==== Input material

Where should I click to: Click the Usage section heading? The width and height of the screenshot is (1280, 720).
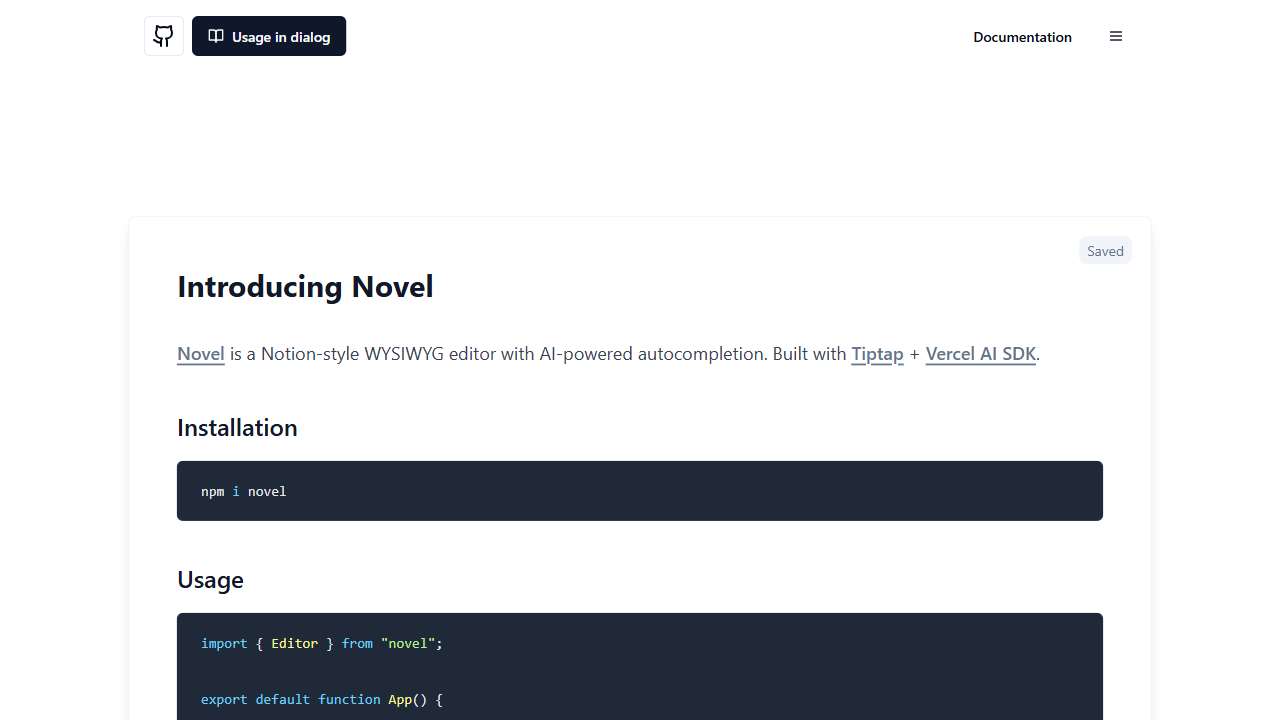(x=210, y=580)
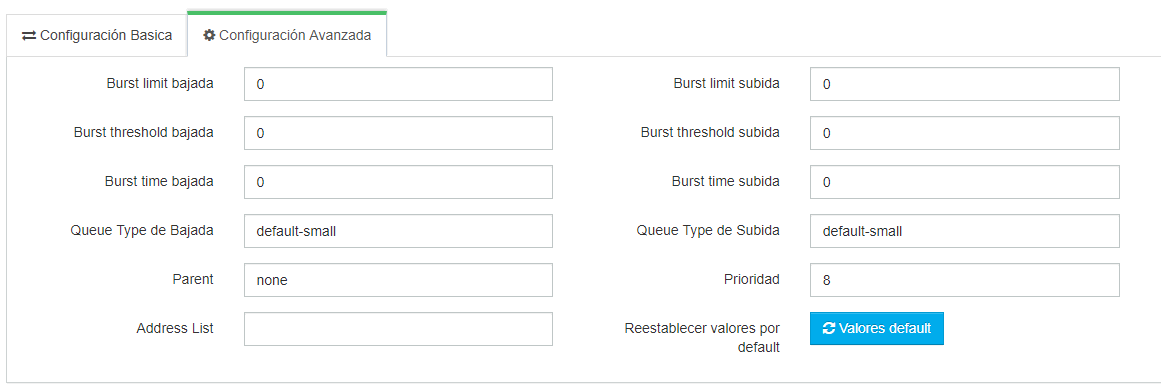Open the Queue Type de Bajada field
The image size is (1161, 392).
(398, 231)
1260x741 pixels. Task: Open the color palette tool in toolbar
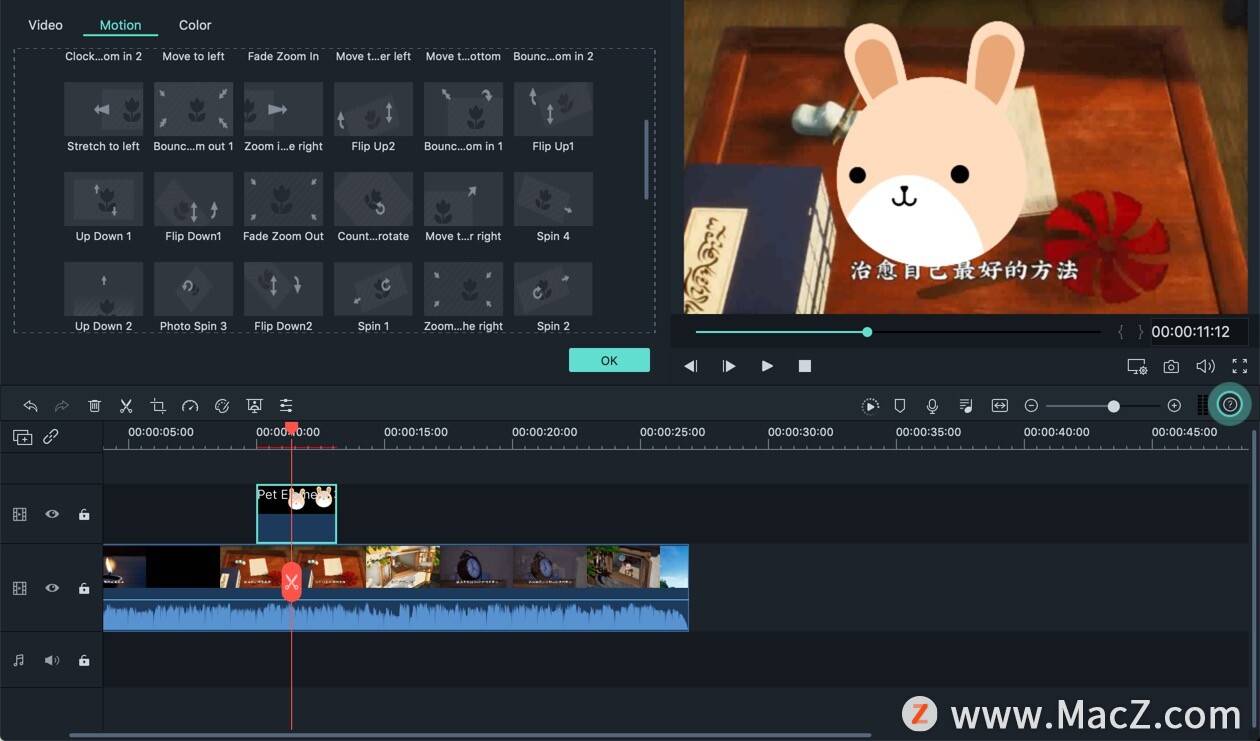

========
==== Input material

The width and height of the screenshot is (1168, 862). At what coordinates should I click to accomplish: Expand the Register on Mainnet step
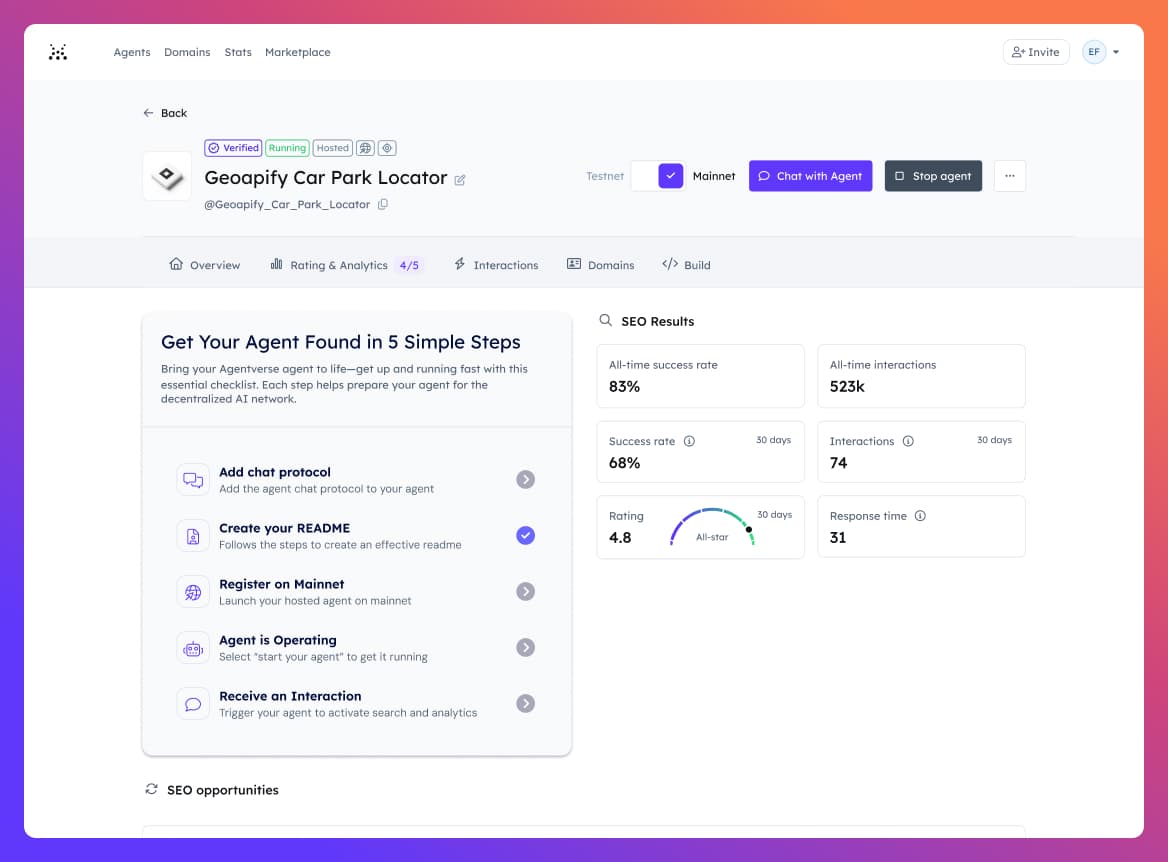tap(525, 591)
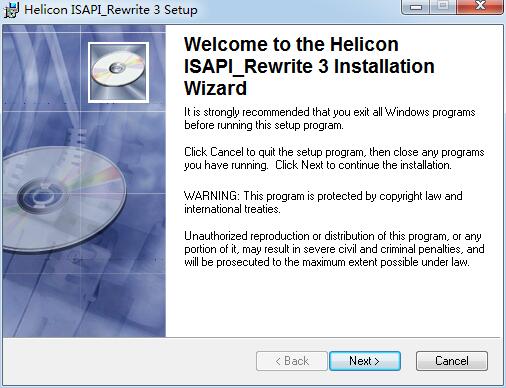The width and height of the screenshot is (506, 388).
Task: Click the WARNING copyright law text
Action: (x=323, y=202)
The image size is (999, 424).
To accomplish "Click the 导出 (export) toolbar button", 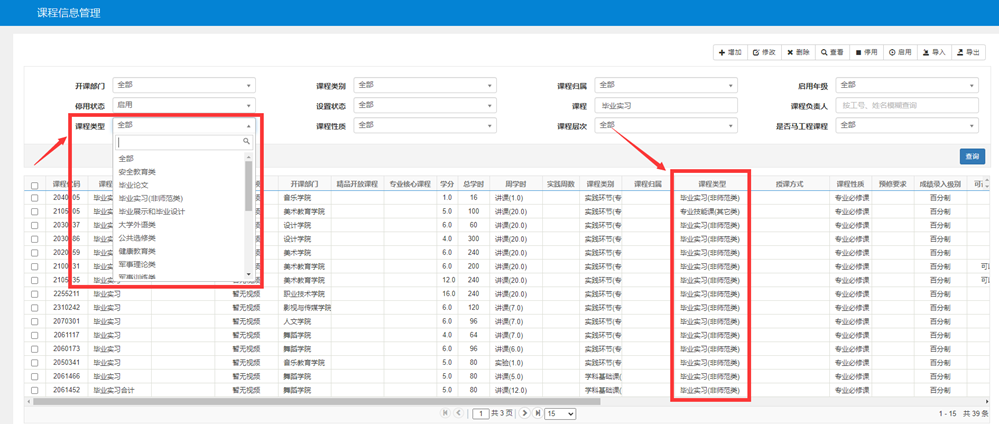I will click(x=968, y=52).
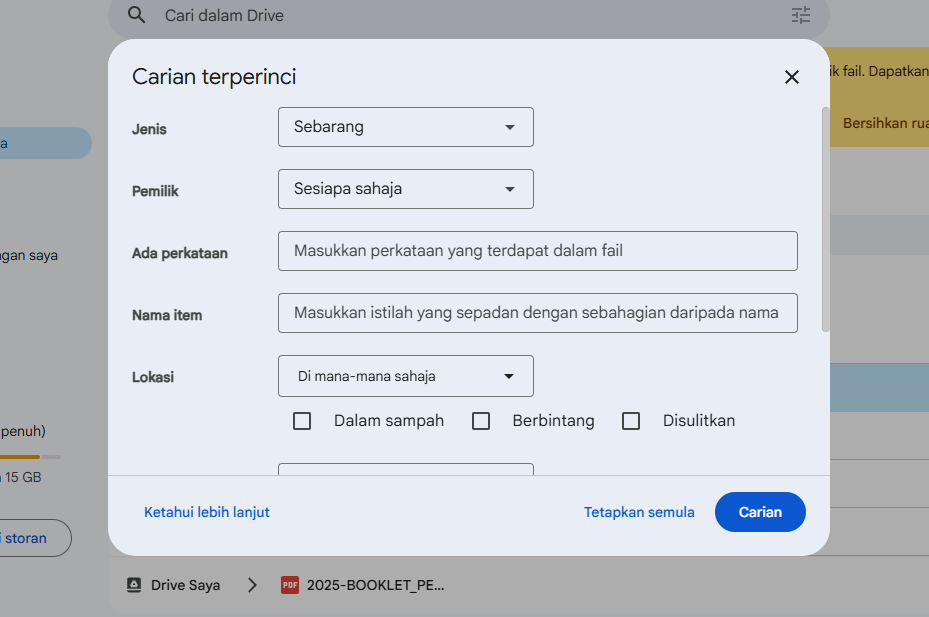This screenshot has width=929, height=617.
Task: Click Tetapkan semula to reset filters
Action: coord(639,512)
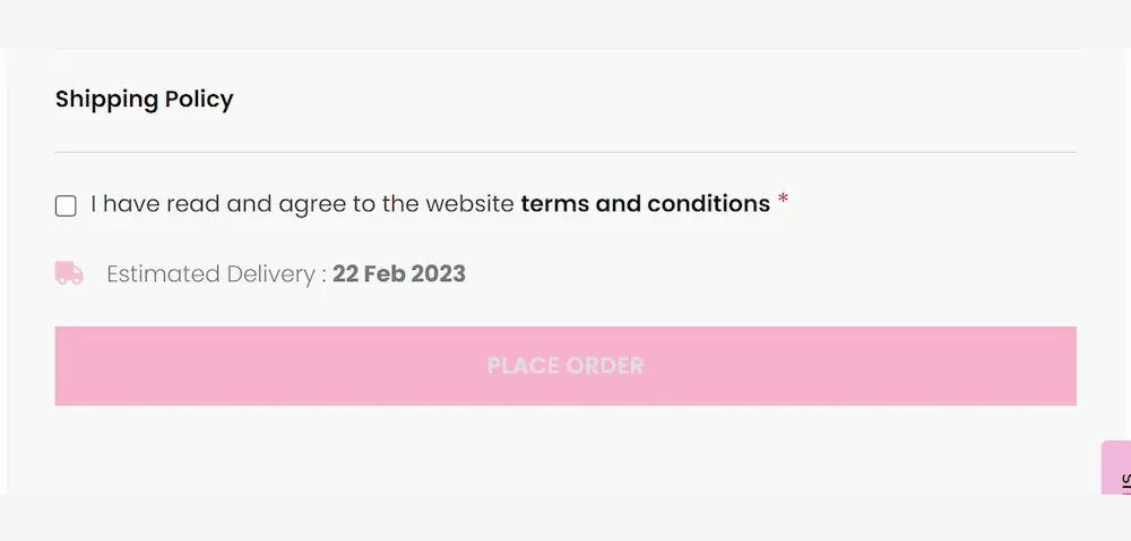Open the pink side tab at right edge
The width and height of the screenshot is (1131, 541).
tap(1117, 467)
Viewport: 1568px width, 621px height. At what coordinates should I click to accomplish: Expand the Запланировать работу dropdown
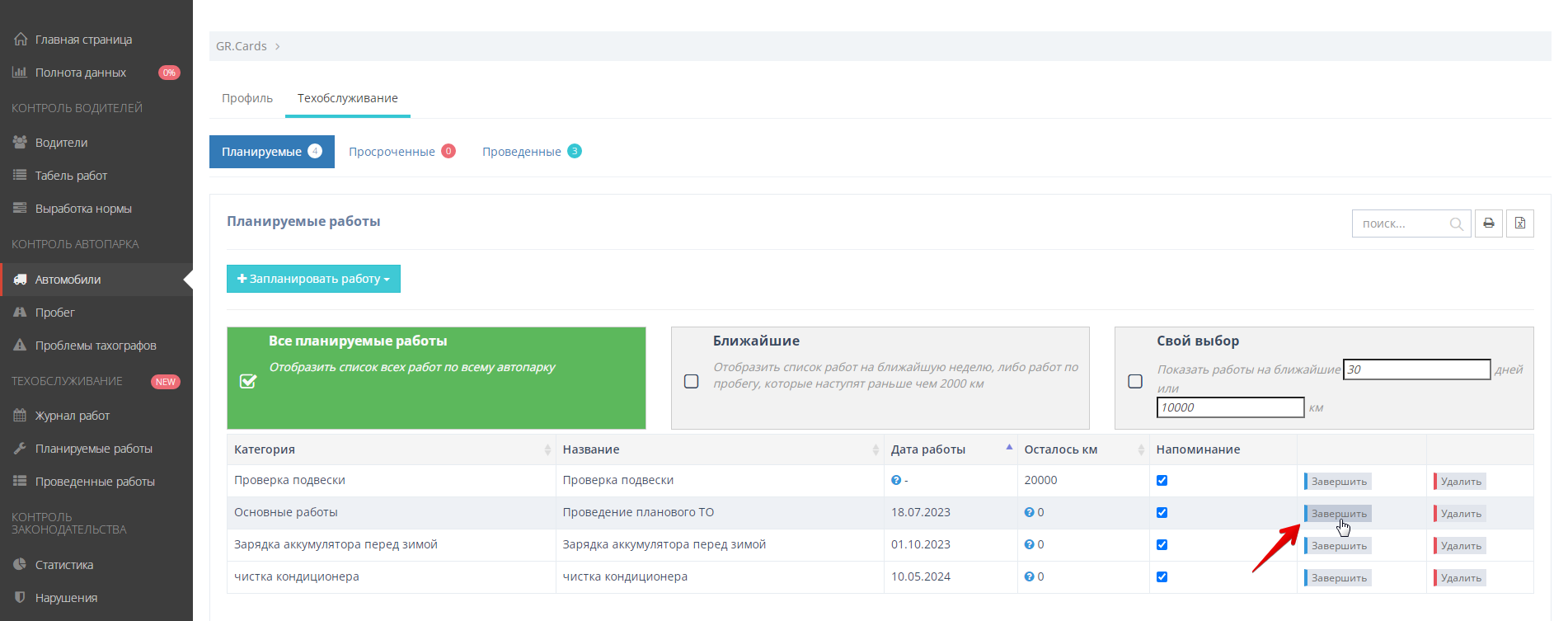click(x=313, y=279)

========
==== Input material

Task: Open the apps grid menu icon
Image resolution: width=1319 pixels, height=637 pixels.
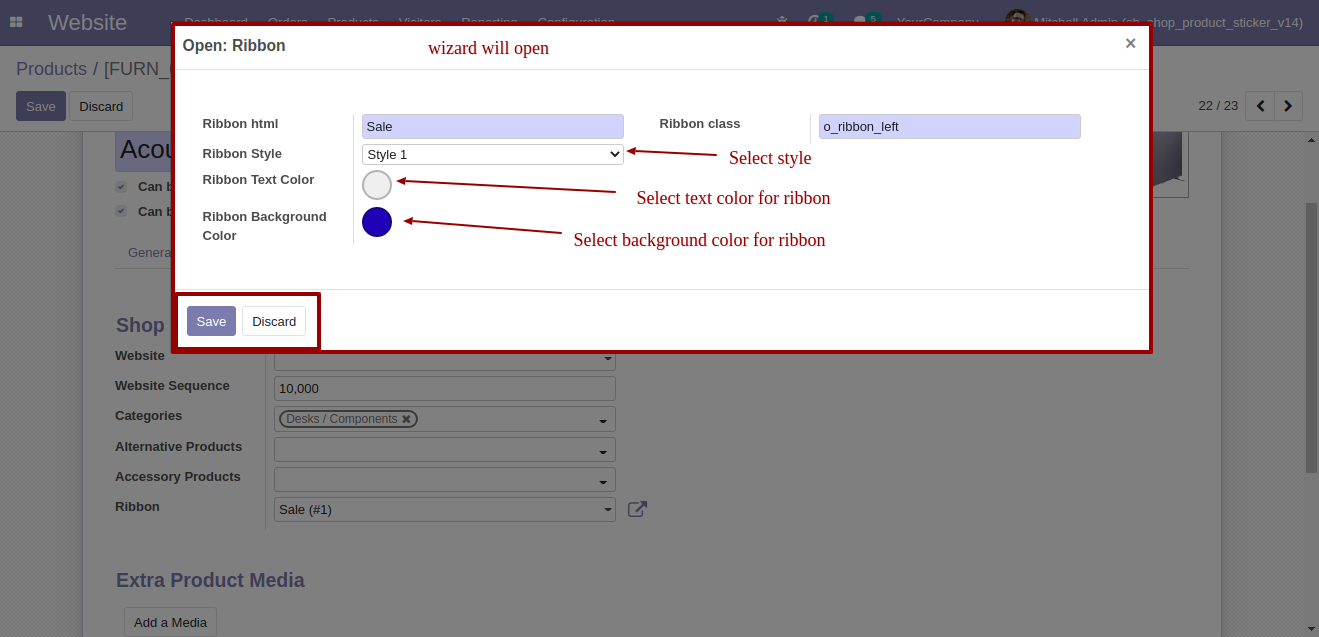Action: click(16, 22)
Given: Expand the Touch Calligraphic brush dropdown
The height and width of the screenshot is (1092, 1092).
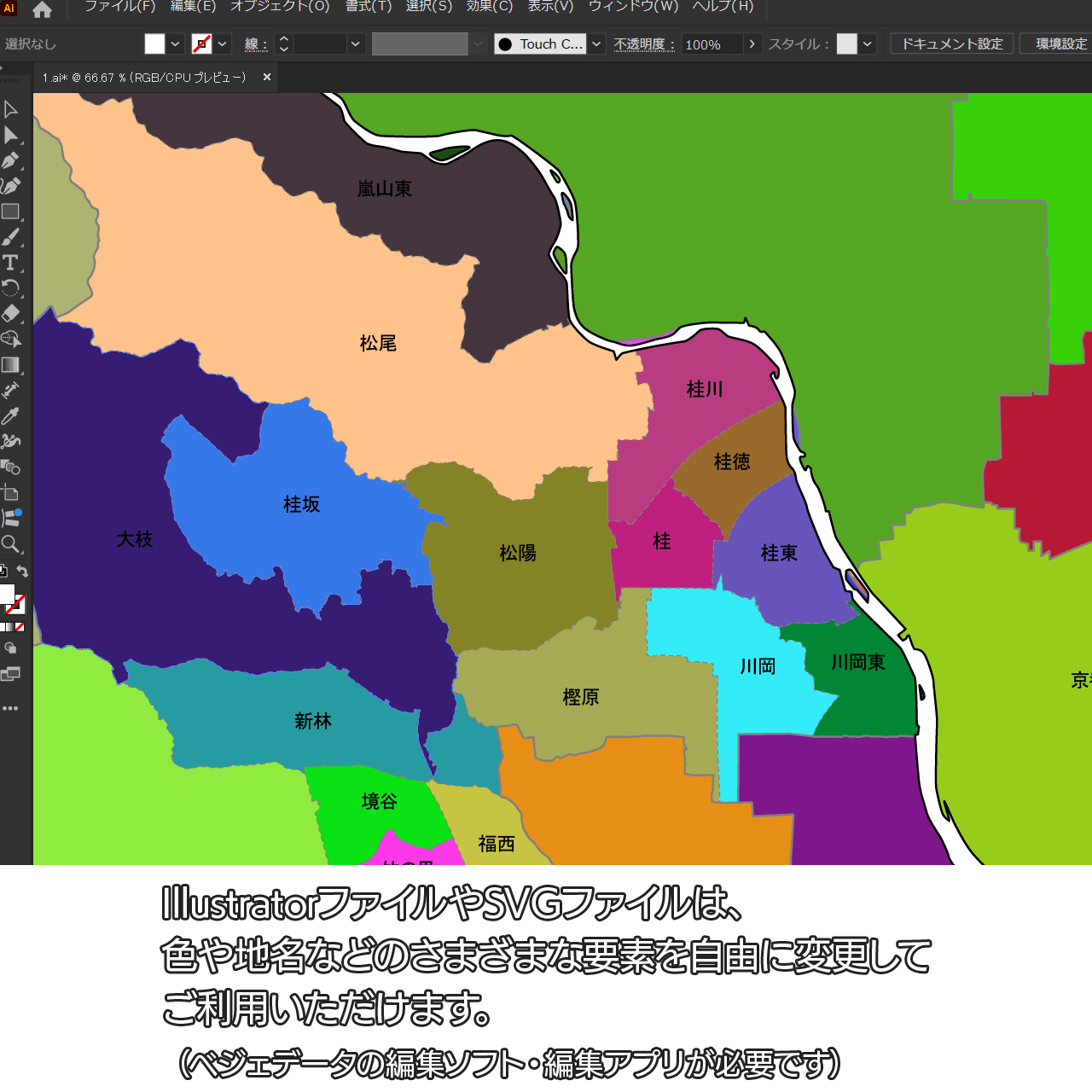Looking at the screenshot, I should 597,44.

========

What is being asked
Would you write out exactly the lines above, starting at the line containing "Where should I" and stopping after the line containing "1260x741 pixels. Task: Open"? Omit the pictures.

Answer section
Where should I click to: Click the Usage section heading? The width and height of the screenshot is (1280, 720).
(x=210, y=580)
Open the Queue Type de Bajada field
The image size is (1161, 392).
(398, 231)
1260x741 pixels. Task: Open the color palette tool in toolbar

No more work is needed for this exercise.